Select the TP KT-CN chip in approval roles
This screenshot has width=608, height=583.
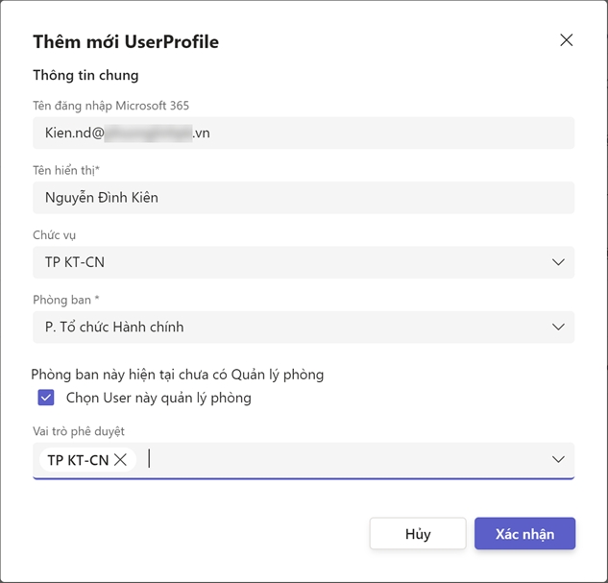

==============================

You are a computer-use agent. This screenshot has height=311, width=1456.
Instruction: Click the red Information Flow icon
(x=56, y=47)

==============================

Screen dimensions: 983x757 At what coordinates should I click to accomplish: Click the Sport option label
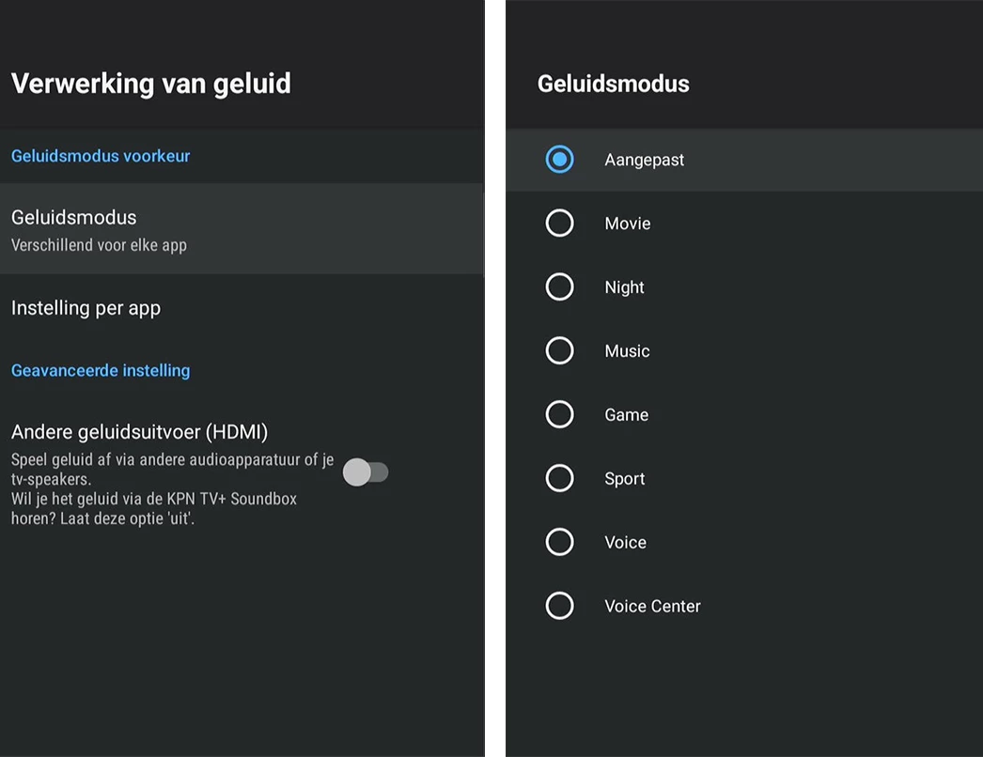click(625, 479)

==============================

- [INSTRUCTIONS FOR THE TASK]: Above are some lines. Repeat exactly, and only, those from the line that has "Select the TP KT-CN chip in approval roles" through the line that has "This screenshot has width=608, height=583.".

- [PROBLEM SOLUTION]:
Select the TP KT-CN chip in approval roles
This screenshot has width=608, height=583.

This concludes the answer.